When I asked my daughter if she would have any concerns about the use of facial recognition technology in her school canteen, she casually replied: “Not really. It would make things a lot faster at checkout though.”
Her words validate the concern that children are much less aware of their data rights compared to adults. And although there are special provisions and safeguards for children under a range of data protection legislations, the use of facial recognition technology on children could pose unique privacy risks.
Facial recognition technologies identify and authenticate people’s identities by detecting, capturing and matching faces to images from a database. The technologies are powered by artificial intelligence (AI), specifically the technology known as machine learning.
Machine learning predicts outcomes based on historical data, or algorithms, that have been fed into the system. So for facial recognition, machine learning predicts the identity associated with a digital representation of a person’s face, or “face print”, based on a database of facial images. The software adapts through this experience, in time learning to generate predictions more easily.
Facial recognition technology is now used in a variety of ways, such as to verify the identity of employees, to unlock personal smartphones, to tag people on social media platforms like Facebook, and even for surveillance purposes in some countries.

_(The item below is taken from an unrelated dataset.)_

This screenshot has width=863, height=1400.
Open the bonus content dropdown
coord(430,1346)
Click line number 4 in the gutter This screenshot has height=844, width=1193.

Facial recognition technology on its own is not the problem. Rather, the issue is how it’s used and, in this instance, the fact the technology has now infiltrated school corridors and targeted a vulnerable demographic: children.
So what are the privacy issues for children?
Your face print is your data, so for any facial recognition system it’s important to understand how the image databases are collated and stored. Although I may grudgingly agree to the use of facial recognition technology to enter a concert venue, I wouldn’t be thrilled if my face print was retained for “other commercial purposes of the company” (a phrase that appears quite commonly in the fine print of ticket sales regarding the use of personal data).
If facial recognition technology is used in school settings, we’ll need clear information as to if and how students’ images will be used beyond the purpose of the lunch queue. For example, are they going to be shared with any third parties, and for what purpose? Issues could arise, say, if face prints are linked to other data on the child, like their lunch preferences. Third parties could theoretically use this data for marketing purposes.
We would also need information as to how the images would be protected. If the students’ face prints aren’t properly secured, or the system isn’t robust enough to fend off hackers, this creates cyber-security risks. It may be possible for hackers to link children’s face prints to other data about them, and track them.